(Stored items)
"""

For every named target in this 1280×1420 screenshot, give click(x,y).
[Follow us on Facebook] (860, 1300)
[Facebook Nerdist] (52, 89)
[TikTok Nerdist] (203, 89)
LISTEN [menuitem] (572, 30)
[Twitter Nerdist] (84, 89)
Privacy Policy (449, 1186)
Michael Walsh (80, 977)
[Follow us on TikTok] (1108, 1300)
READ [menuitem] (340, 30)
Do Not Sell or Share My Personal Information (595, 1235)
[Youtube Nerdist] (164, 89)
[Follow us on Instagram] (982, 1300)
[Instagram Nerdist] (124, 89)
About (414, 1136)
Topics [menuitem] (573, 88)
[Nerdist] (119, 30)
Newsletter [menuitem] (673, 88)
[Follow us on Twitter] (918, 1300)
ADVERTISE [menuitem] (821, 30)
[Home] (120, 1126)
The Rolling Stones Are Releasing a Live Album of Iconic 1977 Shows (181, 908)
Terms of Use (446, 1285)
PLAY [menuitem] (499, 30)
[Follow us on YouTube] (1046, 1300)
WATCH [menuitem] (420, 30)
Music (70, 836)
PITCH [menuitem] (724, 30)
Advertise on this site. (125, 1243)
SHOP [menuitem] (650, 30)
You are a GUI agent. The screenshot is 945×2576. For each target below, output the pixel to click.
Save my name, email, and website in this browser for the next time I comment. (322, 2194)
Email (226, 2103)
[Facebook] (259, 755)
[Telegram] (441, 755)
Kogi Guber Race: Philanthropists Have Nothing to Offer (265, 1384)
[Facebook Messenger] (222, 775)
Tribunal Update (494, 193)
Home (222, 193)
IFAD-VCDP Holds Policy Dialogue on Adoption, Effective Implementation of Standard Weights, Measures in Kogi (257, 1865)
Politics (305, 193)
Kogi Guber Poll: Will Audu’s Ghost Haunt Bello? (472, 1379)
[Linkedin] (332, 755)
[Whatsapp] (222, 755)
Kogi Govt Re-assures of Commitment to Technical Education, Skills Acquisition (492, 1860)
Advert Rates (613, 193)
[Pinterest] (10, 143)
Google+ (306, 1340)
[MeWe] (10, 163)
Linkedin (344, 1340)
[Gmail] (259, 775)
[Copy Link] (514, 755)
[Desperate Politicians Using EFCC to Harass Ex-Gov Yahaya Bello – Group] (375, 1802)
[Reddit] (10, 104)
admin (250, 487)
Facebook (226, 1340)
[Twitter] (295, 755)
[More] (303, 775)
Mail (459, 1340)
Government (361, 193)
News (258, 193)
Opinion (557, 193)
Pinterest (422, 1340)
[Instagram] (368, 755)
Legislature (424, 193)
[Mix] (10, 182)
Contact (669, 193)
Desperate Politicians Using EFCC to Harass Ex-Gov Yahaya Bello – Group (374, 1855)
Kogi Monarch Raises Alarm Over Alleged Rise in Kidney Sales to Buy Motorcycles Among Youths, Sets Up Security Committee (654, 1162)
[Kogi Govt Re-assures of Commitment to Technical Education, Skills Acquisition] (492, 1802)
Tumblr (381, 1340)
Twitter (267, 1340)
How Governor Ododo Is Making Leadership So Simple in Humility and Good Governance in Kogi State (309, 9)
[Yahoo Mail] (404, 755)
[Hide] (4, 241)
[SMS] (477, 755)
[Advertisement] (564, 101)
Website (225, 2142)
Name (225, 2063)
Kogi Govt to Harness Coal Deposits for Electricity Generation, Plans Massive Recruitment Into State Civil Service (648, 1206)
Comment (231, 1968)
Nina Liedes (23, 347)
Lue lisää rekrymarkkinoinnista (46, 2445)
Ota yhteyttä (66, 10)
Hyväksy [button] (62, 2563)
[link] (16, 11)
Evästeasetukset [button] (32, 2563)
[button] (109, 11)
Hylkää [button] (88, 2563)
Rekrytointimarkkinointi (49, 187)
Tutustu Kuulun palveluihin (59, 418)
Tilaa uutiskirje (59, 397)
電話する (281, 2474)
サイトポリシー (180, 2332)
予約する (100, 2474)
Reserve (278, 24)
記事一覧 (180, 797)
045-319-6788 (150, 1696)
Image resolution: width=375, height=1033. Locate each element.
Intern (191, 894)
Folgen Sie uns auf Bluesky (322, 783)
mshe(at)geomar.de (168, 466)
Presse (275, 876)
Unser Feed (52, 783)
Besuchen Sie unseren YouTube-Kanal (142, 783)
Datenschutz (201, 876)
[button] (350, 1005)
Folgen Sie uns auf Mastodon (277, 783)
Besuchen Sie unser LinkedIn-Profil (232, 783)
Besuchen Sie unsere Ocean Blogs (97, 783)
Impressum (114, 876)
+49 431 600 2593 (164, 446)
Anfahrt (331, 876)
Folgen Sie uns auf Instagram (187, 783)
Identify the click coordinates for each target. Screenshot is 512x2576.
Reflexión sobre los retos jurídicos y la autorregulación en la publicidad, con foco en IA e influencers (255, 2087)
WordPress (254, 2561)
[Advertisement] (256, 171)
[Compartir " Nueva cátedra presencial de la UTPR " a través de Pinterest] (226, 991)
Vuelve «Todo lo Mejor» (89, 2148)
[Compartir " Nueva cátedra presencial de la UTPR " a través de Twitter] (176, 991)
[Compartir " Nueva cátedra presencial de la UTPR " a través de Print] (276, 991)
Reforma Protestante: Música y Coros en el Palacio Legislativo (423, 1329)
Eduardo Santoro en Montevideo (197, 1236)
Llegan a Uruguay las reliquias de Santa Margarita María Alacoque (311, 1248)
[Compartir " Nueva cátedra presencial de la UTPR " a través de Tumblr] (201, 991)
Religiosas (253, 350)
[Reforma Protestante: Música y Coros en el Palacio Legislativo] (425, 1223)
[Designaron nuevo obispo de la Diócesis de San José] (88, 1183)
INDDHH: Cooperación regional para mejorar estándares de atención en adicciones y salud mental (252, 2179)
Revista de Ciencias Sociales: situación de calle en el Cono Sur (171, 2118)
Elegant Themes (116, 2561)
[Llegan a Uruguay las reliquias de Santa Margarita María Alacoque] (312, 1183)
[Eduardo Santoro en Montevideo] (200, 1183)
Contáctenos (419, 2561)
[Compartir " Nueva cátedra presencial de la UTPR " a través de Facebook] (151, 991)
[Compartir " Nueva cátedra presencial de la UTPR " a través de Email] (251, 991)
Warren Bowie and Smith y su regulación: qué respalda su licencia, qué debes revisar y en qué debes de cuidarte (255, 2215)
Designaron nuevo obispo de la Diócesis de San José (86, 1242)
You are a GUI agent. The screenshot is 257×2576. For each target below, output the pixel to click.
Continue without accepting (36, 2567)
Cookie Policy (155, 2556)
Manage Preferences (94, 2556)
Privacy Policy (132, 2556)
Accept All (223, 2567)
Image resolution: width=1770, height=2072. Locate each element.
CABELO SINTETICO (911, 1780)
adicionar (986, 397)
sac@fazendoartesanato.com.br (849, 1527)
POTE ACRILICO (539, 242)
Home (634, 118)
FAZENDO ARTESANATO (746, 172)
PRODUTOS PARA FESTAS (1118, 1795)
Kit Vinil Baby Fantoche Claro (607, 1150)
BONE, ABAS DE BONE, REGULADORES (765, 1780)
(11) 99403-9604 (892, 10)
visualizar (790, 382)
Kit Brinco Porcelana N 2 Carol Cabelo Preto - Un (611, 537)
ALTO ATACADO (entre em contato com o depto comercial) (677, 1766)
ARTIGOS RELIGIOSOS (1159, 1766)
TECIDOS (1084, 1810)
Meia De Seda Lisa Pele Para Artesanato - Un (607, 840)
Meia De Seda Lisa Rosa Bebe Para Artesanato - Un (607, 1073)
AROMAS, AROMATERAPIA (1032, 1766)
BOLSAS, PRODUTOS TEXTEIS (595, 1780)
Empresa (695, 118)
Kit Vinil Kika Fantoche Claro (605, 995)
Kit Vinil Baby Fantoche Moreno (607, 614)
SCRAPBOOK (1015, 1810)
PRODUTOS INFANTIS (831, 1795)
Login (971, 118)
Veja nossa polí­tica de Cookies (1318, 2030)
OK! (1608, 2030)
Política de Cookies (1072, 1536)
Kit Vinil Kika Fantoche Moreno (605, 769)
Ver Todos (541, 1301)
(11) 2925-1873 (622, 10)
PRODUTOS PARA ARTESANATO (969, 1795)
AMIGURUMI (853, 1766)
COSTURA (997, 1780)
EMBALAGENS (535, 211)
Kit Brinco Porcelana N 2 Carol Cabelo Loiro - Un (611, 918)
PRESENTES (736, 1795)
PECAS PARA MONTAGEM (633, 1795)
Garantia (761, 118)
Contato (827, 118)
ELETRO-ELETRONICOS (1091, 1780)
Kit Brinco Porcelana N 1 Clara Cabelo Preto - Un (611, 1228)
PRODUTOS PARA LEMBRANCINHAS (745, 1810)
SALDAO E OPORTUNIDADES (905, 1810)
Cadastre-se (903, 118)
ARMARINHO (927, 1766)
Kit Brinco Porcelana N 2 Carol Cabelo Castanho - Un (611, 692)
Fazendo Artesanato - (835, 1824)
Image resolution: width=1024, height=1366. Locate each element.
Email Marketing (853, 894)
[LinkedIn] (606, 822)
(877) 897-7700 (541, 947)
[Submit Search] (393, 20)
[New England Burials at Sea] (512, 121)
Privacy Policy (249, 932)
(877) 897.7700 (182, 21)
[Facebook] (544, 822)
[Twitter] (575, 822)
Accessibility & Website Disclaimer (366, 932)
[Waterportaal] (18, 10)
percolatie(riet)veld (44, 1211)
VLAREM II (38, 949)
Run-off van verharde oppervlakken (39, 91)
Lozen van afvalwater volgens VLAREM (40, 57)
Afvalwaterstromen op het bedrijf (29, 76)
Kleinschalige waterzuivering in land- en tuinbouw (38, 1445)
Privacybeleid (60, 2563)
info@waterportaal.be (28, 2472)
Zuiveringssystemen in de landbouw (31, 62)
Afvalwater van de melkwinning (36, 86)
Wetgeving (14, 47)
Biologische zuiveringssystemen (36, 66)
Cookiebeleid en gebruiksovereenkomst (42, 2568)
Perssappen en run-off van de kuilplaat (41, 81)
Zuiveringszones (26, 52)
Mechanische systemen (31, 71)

"""

**Try it**
In the data above, which lines lie between the line with "mshe(at)geomar.de (168, 466)" and the line with "Besuchen Sie unser LinkedIn-Profil (232, 783)", inclusive? Print those lines exactly and nothing else.

**Expected output**
mshe(at)geomar.de (168, 466)
Presse (275, 876)
Unser Feed (52, 783)
Besuchen Sie unseren YouTube-Kanal (142, 783)
Datenschutz (201, 876)
[button] (350, 1005)
Folgen Sie uns auf Mastodon (277, 783)
Besuchen Sie unser LinkedIn-Profil (232, 783)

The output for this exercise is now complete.